Le salut à Luis Sepúlveda d’Erik Orsenna et des Mémoires de la Mer

Hommage au grand écrivain chilien, décédé le 16 avril dernier à Oviedo en Espagne

« Pour les fous d’histoires, les religieux des quatre mots magiques (il était une fois), pour quelqu’un qui plus est de ma sorte (Cubain d’origine et pour un douzième brésilien) , l’Amérique est une mine aux trésors. Avec un chef coron dans chacun des pays du Grand Cône. Borges pour L’Argentine ; Garcia Marquez pour la Colombie ; Vargas Llosa pour le Pérou.

Pour mon si cher Chili , le choix est difficile. Trois noms me viennent , comme à vous tous. Relisez le Chant Général ( le bien nommé ) de l’immense poète Neruda. Embarquez-vous avec Francisco Coloane, car rien ne vaut , dans un livre ou sur un bateau , de partir pour le Cap Horn (foi de récidiviste).

Et saluez Sepúlveda. Bien sûr retrouvez les romans d’amour que lisait son vieux devenu légendaire, Antonio Jose Bolivar. Mais promenez vous ailleurs ! Cet homme nous aura tant emmenés. Devenez chat, torero, mouette, escargot. Tant de personnages vous attendent. Tant de lieux magiques, entre mer (déchaînée) et cordillère (glacée).

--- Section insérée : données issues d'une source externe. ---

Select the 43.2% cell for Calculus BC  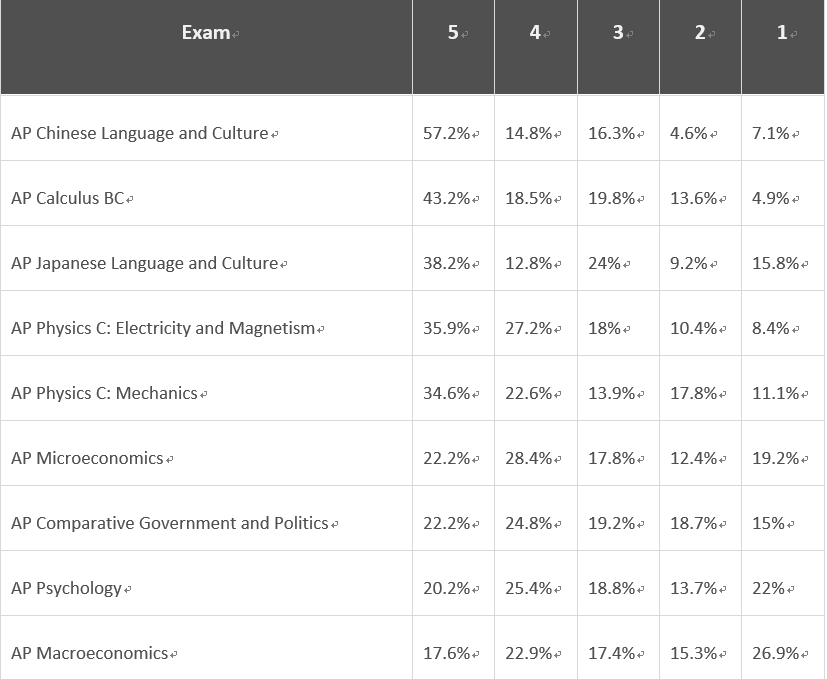click(447, 198)
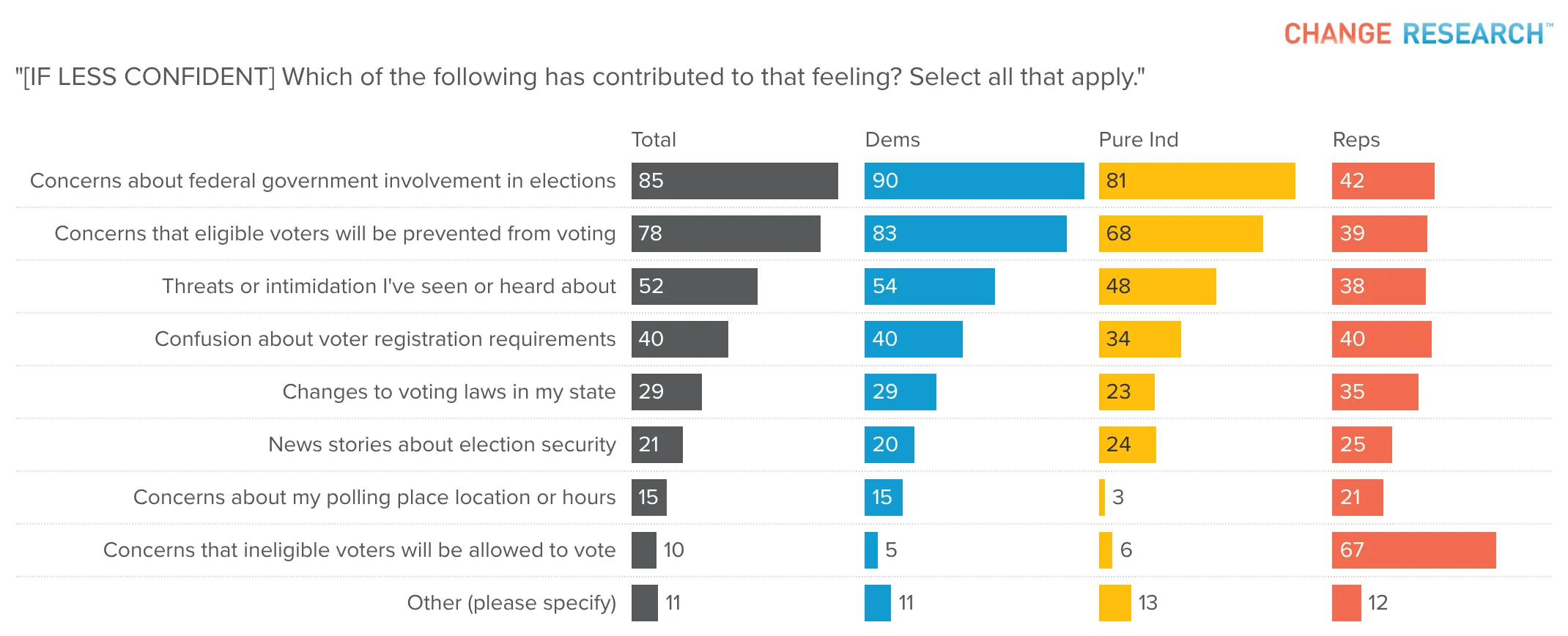Select the Total column header
The image size is (1568, 636).
(654, 140)
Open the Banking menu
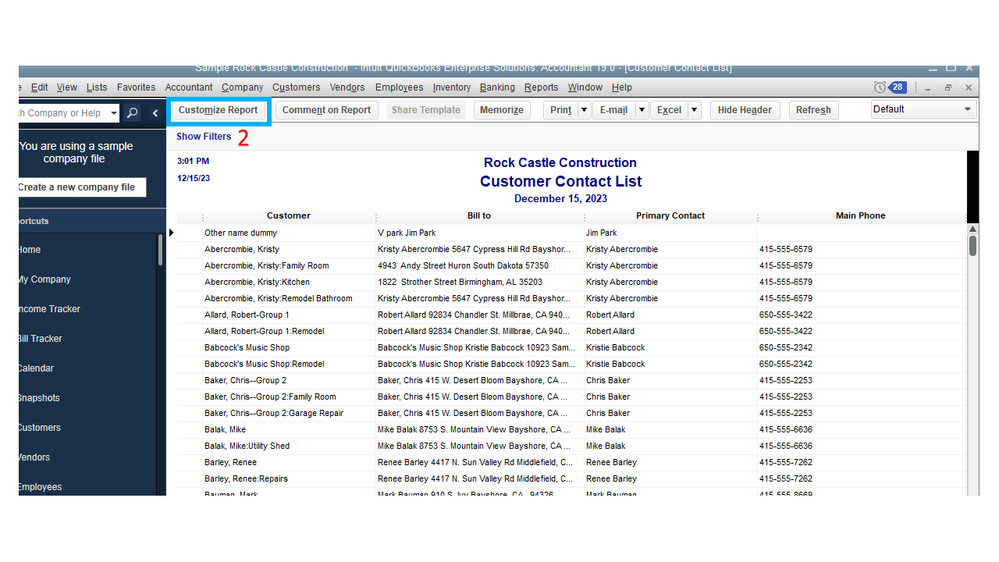 [x=497, y=88]
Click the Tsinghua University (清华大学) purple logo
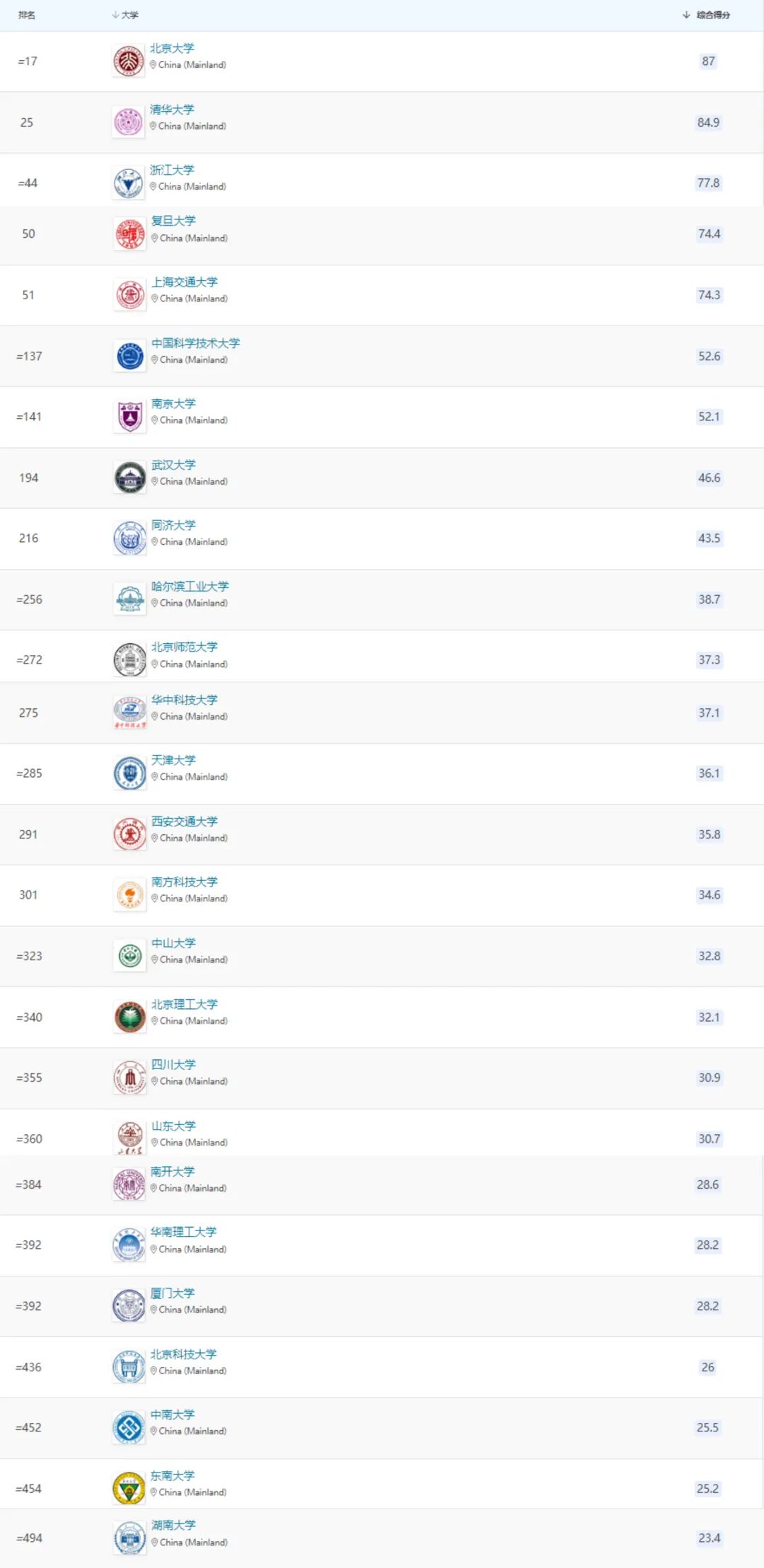The image size is (764, 1568). pyautogui.click(x=128, y=122)
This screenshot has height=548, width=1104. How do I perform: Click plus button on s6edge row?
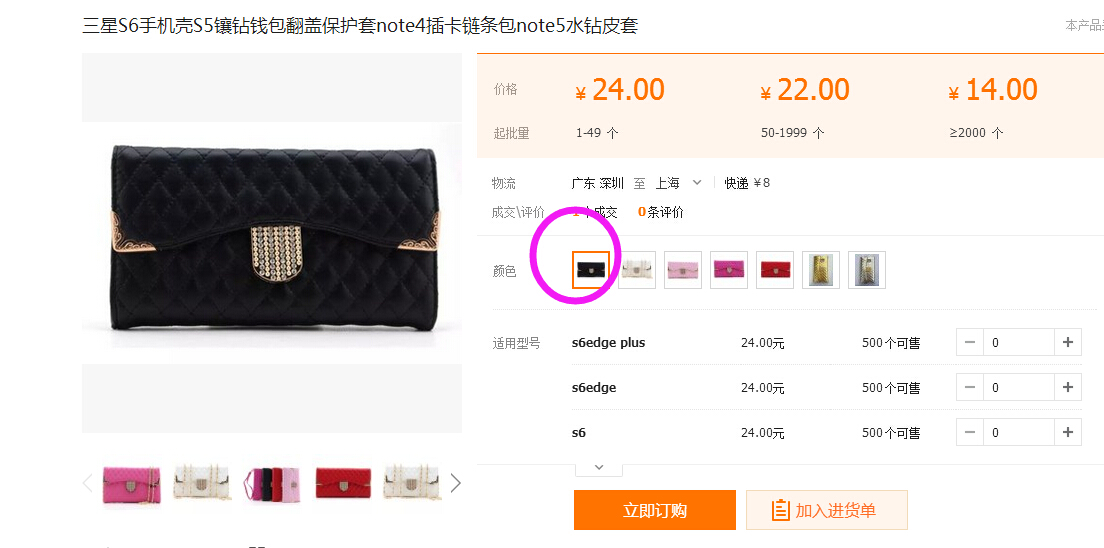click(x=1067, y=387)
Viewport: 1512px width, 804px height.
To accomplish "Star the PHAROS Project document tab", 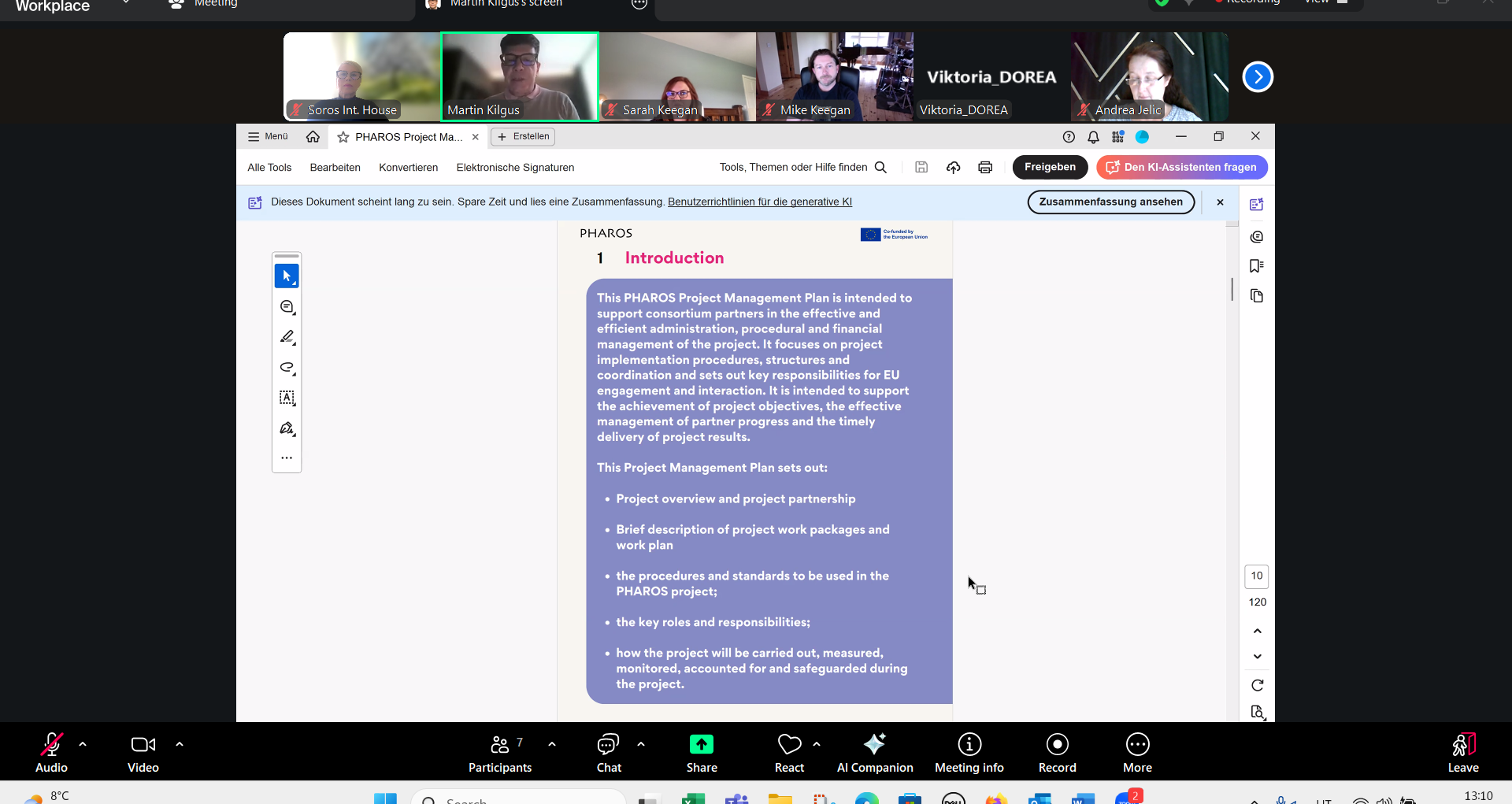I will (343, 137).
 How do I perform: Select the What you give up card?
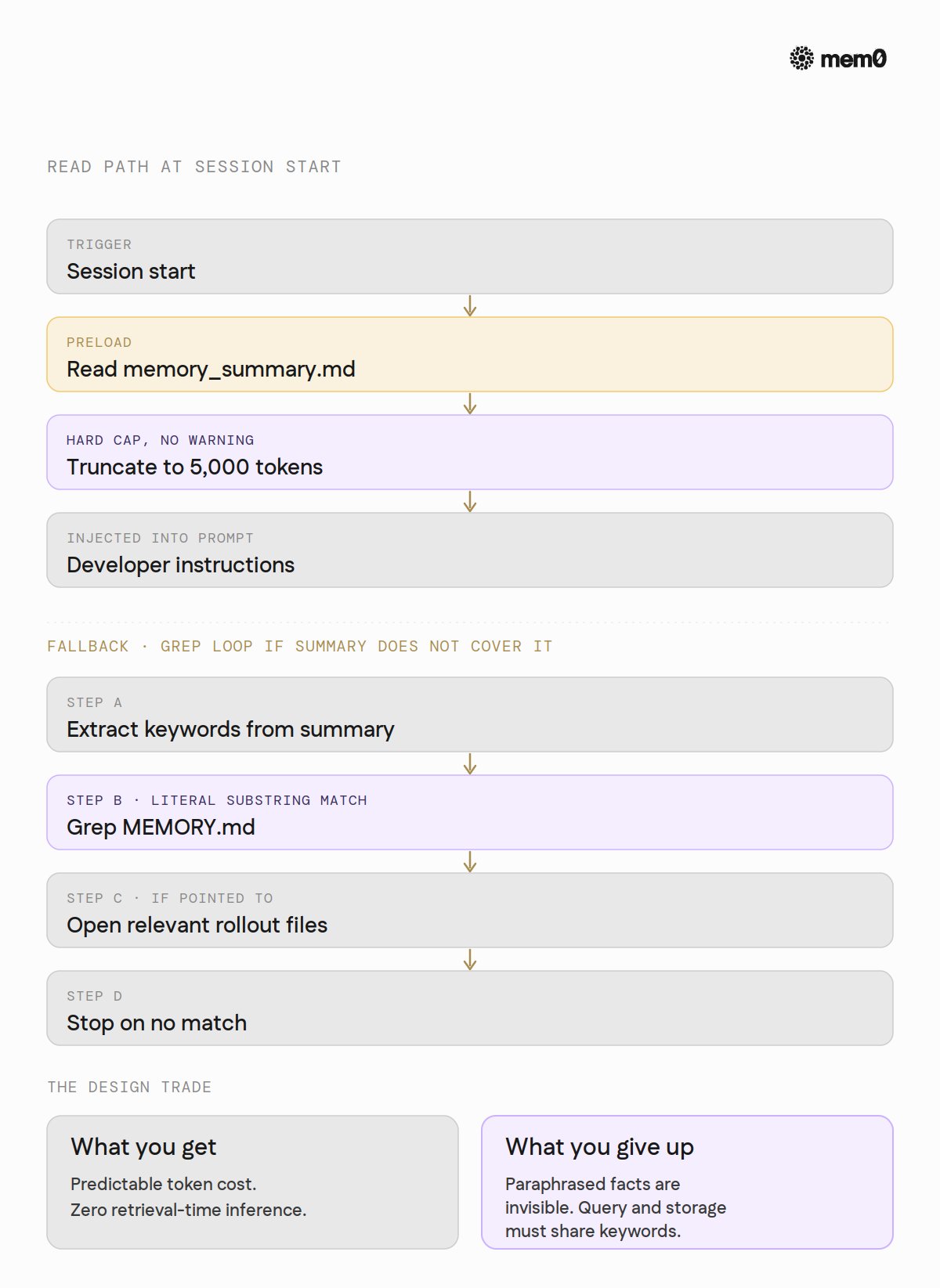(687, 1182)
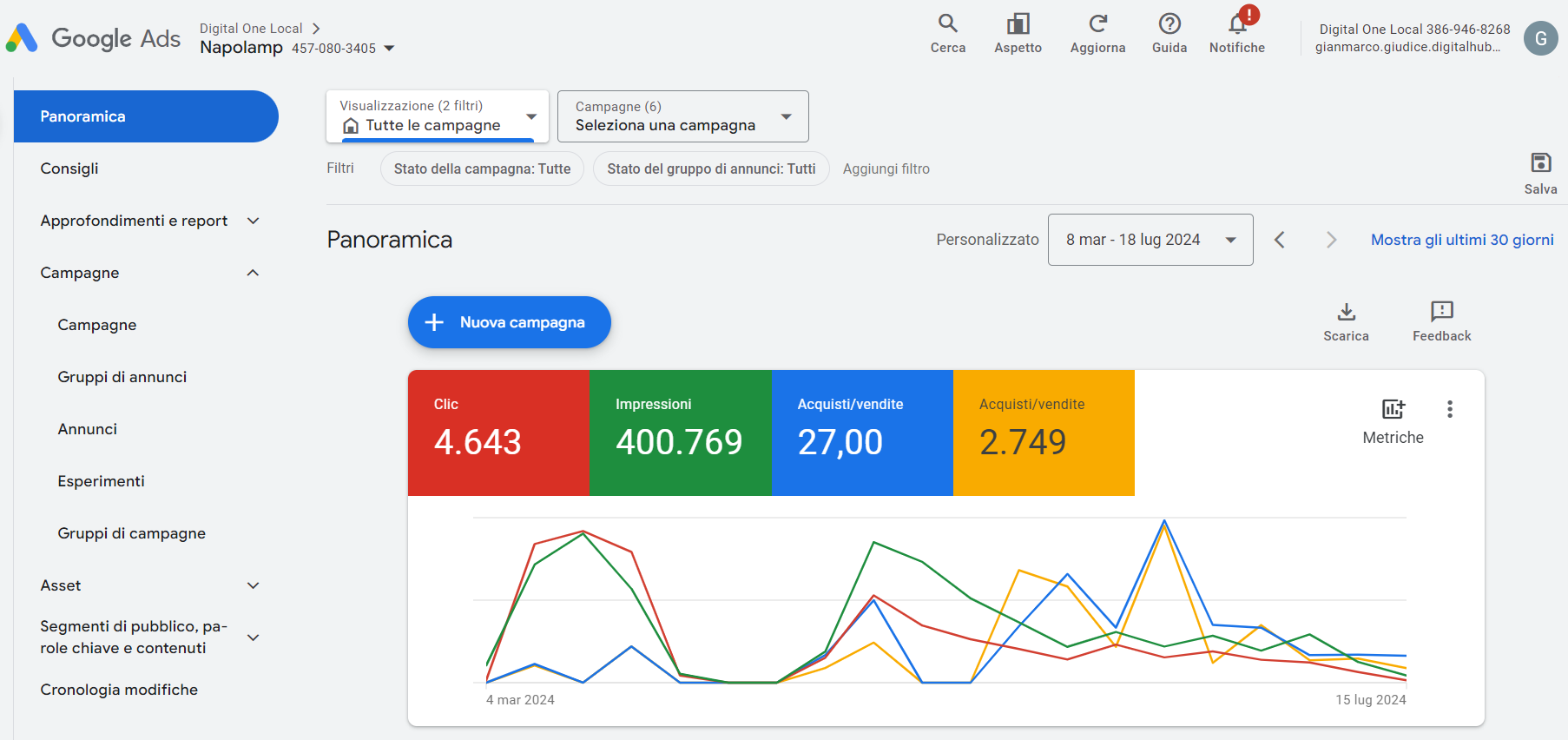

En ces jours de confinement, quoi de mieux que traverser des frontières.

Et d’abord celle qui bêtement sépare les vivants et les morts.

Juste le temps d’aller embrasser Sepúlveda.

Un abrazo, Luis. Respect et gratitude. »

Erik Orsenna

« Dans son livre « Le neveu d’Amérique », Luis Sepúlveda évoque une traversée de 500 miles sur un ferry, le « El Colono », depuis  l’île de Chiloe au sud du Chili jusqu’à la Patagonie. A un moment donné de la traversée, lorsque le ferry est déjà entré depuis quelques heures dans un des fjords de Patagonie, tout à coup le bateau réduit sa vitesse.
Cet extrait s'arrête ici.